__THE TASKS__.
(1) Summarize the proxy statement text about the virtual annual meeting in three sentences.
(2) Extend the proxy statement text about the virtual annual meeting, picking up after its final sentence.

__TEXT__.
^^^^^^^^^^^^^^^^
If you held your shares through an intermediary(such as a broker-dealer), in order to participate in and vote during the meeting, you must first obtain a legal proxy from your intermediary reflecting the number of shares you held, as well as your name and email address. You may forward an email from your intermediary containing the legal proxy or attach an image of the legal proxy, email it to the Company at https://www.hemptechnologyinc.com/registration. Requests for registration must be received by the Company no later than 5:00 p.m. EDT, on November 11, 2020. The Company will then email you the internet connection and meeting information.

 

If you do not have a legal proxy but would like to attend the meeting, you can connect to the meeting as a guest. Please email the Company to request the connection information.

 

What are the voting recommendations of the Board of Directors?

 

The Board of Directors recommends that you vote in the following manner:

 

1. FOR each of the persons nominated by the Board of Directors to serve as Directors;

 

2. FOR the approval to effectuate a reverse split of our issued and outstanding shares of common stock;

 

3. FOR the approval of the compensation of the Company’s named executive officers as disclosed in the Executive Compensation section and accompanying compensation tables contained in this Proxy Statement; and

 

4. FOR the approval of a frequency of every THREE YEARS for future non-binding shareholder advisory votes on executive compensation; and

 

5. FOR the ratification of the appointment of MNP, Member of Praxity as the Company’s independent registered public accounting firm for the fiscal year ending April 30, 2021.

 

Unless you give contrary instructions in your proxy, the persons named as proxies will vote your shares in accordance with the recommendations of the Board of Directors.

 

Will any other matters be voted on?

 

We do not know of any other matters that will be brought before the shareholders for a vote at the virtual annual meeting. If any other matter is properly brought before the meeting, your proxy would authorize Michael Shenher of the Company to vote on such matters in their discretion.
^^^^^^^^^^^^^^^^
__ENTRIES SUPPLIED__.
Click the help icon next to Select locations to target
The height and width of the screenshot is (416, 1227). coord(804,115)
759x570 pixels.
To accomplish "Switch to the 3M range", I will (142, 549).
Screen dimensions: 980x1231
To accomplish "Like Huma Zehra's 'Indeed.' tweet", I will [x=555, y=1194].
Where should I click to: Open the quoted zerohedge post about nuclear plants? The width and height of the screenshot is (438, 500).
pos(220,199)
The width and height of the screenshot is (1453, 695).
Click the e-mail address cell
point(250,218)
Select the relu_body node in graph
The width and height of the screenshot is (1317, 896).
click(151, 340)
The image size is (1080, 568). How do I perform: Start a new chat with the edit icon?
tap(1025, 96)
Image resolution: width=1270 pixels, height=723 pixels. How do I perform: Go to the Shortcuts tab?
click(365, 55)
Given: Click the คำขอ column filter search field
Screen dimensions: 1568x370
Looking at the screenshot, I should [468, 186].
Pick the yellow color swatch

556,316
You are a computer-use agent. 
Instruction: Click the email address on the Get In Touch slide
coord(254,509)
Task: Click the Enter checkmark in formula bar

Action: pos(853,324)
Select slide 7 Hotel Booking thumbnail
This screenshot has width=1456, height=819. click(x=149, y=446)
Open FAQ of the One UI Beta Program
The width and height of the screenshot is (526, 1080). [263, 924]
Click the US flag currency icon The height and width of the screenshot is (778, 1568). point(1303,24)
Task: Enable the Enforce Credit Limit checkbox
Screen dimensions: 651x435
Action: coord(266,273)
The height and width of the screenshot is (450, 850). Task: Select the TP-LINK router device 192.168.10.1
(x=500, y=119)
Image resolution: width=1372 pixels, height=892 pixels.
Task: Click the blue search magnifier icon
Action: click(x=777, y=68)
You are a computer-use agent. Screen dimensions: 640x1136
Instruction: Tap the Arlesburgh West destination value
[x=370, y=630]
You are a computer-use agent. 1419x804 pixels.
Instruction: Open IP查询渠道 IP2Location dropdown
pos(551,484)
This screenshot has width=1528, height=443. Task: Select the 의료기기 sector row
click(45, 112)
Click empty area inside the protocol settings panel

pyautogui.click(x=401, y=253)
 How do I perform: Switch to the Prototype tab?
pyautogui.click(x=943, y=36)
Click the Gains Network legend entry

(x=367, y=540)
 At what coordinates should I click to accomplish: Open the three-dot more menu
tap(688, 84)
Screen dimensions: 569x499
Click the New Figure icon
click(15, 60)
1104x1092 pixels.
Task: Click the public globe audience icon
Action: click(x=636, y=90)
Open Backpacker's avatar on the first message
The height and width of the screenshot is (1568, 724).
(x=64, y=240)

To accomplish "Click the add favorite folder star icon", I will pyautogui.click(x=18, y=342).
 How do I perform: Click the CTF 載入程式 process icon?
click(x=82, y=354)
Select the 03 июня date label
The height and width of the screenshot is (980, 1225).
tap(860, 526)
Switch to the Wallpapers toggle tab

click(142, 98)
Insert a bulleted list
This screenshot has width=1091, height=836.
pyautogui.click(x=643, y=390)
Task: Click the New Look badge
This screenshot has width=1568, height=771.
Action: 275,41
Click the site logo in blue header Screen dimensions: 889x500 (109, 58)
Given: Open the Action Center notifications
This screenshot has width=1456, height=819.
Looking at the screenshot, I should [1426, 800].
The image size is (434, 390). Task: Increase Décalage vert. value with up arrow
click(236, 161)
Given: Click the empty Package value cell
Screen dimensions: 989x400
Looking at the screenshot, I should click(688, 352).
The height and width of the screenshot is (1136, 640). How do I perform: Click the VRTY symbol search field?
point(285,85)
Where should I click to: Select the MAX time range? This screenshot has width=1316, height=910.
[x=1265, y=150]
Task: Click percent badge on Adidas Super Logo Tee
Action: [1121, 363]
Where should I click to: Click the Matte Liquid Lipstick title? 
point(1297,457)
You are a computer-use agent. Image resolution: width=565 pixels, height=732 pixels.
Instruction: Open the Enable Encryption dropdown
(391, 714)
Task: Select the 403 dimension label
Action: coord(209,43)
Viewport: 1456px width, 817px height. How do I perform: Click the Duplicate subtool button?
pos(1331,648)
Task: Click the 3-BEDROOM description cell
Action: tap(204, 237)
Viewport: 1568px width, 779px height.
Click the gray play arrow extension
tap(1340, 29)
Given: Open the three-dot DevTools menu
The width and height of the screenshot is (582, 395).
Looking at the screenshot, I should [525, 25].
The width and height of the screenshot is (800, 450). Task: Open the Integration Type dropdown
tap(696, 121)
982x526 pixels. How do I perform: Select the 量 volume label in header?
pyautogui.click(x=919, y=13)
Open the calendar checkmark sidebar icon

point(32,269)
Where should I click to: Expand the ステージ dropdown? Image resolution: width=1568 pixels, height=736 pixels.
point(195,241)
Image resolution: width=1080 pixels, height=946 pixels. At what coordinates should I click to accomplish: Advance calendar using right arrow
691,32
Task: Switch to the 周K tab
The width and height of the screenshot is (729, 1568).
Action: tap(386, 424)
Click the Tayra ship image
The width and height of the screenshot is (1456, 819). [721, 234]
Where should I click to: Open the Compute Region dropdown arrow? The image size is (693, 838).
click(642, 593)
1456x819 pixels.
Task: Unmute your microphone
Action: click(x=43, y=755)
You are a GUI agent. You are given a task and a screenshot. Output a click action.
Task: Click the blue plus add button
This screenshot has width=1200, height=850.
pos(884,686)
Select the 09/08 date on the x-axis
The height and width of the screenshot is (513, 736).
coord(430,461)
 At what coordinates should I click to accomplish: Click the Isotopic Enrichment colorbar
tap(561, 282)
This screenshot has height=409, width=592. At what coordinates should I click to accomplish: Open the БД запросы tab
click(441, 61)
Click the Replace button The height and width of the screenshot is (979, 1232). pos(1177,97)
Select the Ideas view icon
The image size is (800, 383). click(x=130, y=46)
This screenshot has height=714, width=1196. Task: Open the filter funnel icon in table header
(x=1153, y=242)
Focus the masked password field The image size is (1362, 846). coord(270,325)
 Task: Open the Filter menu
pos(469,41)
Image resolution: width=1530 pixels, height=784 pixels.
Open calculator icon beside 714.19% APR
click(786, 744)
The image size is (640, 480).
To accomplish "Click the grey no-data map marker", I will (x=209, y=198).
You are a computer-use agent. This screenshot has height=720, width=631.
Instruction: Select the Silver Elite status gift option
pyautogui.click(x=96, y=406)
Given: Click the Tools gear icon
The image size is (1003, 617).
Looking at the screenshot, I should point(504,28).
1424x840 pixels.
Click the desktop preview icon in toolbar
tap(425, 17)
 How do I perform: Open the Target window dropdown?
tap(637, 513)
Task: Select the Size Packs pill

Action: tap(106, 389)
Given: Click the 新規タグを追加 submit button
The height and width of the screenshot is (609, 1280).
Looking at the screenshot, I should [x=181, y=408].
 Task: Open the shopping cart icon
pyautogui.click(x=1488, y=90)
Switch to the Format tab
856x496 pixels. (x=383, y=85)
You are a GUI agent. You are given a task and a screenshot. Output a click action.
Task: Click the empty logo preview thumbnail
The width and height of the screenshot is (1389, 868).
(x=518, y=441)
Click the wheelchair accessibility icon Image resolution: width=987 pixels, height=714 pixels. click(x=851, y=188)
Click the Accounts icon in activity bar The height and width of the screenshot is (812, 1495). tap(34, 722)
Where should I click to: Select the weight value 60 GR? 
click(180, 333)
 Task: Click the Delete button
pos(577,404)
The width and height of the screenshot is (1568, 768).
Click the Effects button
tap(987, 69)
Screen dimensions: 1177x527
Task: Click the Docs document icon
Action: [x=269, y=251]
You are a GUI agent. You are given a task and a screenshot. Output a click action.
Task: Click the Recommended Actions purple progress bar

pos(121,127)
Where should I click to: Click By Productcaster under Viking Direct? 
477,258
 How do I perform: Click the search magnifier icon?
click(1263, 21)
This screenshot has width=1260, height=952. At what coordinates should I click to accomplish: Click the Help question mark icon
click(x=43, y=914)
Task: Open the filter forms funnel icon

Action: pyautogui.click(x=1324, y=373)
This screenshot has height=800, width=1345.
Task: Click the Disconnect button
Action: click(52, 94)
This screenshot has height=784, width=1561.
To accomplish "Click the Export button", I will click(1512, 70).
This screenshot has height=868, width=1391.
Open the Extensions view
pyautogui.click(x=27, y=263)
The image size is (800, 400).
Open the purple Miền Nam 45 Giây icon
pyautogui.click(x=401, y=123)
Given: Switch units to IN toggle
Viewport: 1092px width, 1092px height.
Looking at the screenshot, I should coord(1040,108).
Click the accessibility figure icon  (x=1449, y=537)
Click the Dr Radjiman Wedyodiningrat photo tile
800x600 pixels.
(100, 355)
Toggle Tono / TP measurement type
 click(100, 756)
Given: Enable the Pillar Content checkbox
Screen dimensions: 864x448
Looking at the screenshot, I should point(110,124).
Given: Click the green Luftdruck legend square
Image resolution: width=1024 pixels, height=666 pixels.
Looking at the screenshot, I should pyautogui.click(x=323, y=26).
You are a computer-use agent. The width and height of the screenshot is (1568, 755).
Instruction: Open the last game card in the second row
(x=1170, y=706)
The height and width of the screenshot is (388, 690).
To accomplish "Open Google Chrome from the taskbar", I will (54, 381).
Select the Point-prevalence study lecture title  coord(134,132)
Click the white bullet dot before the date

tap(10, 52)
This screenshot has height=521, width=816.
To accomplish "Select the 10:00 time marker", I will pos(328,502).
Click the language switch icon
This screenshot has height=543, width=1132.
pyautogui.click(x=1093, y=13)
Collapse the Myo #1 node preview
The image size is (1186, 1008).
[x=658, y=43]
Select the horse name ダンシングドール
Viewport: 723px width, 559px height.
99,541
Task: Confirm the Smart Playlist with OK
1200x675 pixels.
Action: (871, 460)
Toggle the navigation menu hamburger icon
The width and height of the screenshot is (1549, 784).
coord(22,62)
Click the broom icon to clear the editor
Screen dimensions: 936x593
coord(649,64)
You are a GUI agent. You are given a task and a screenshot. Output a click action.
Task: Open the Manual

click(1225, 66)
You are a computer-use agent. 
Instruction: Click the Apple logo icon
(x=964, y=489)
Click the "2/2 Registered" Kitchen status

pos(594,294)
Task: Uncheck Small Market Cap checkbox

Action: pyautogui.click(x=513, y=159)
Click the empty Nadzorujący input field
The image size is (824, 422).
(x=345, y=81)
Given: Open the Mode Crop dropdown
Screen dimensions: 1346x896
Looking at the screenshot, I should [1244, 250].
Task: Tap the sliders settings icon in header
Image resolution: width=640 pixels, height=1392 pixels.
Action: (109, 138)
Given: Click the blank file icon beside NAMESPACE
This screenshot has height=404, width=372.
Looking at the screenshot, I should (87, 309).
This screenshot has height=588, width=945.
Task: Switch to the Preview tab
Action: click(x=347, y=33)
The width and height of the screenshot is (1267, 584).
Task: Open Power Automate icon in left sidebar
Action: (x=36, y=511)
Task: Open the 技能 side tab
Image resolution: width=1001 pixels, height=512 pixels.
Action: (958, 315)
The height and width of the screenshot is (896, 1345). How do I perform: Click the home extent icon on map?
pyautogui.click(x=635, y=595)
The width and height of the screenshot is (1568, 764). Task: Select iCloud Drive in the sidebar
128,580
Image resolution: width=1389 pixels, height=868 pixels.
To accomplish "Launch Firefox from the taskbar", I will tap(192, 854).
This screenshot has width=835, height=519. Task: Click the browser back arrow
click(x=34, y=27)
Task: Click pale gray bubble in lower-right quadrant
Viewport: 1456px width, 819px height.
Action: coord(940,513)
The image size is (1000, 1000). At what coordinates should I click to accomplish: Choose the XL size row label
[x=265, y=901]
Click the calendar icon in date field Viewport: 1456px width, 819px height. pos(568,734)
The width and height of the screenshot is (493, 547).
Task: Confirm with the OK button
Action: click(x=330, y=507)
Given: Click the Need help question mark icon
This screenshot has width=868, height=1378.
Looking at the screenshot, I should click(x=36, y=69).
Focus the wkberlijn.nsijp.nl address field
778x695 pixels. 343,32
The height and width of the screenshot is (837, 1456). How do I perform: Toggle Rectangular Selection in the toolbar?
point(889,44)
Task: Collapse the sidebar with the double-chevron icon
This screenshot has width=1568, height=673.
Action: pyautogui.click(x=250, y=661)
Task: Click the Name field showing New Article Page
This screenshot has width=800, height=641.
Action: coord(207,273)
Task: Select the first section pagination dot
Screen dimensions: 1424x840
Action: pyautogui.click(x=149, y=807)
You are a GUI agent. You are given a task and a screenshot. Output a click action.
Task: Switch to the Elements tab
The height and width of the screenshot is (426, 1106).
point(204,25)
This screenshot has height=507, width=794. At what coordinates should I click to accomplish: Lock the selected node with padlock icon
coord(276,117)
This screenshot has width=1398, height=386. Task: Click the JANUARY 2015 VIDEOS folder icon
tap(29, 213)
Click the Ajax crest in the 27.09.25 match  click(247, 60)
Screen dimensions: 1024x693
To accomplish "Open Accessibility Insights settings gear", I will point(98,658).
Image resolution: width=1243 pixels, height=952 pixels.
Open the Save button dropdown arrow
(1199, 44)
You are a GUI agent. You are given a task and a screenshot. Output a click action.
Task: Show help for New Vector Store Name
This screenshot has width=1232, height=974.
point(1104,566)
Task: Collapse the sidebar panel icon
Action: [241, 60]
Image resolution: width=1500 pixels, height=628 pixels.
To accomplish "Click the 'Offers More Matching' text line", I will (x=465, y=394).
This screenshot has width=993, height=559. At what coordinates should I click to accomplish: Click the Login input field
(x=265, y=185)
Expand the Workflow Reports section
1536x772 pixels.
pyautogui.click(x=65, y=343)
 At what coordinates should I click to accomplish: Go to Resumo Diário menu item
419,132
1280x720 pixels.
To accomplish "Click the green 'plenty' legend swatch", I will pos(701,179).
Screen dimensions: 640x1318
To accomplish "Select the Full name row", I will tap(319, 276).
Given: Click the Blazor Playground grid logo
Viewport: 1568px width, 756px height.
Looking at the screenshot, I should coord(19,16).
^^^^^^^^^^^^^^^^
__RESPONSES IN ORDER__.
(1) Shareholders who held their shares through an intermediary must obtain a legal proxy and email it to the Company by 5:00 p.m. EDT on November 11, 2020, to participate in and vote during the meeting, while those without a legal proxy can attend as guests. The Board of Directors recommends voting FOR its director nominees, a reverse split of the common stock, the named executive officers' compensation, a three-year frequency for future advisory votes on executive compensation, and the ratification of MNP, Member of Praxity as the independent registered public accounting firm for the fiscal year ending April 30, 2021. Unless instructed otherwise, the named proxies will vote according to those recommendations, and while no other matters are known, any properly brought before the meeting could be voted on at Michael Shenher's discretion.

(2)
 

Who is entitled to vote at the meeting?

 

Only shareholders of record at the close of business on the Record Date are entitled to receive notice of and to vote at the virtual annual meeting. If you were a shareholder of record on that date, you will be entitled to vote all of the shares that you held on that date at the virtual annual meeting, or any postponement or adjournment of the meeting.

 

How many votes do I have?

 

You will have one vote for each share of the Company’s common stock that you owned on the Record Date.

 

 

 

 

How many votes can be cast by all shareholders?

 

The Company had 44,029,197,258 outstanding shares of common stock on the Record Date. Each of these shares is entitled to one vote. There is no cumulative voting.

 

How many votes must be present to hold the meeting?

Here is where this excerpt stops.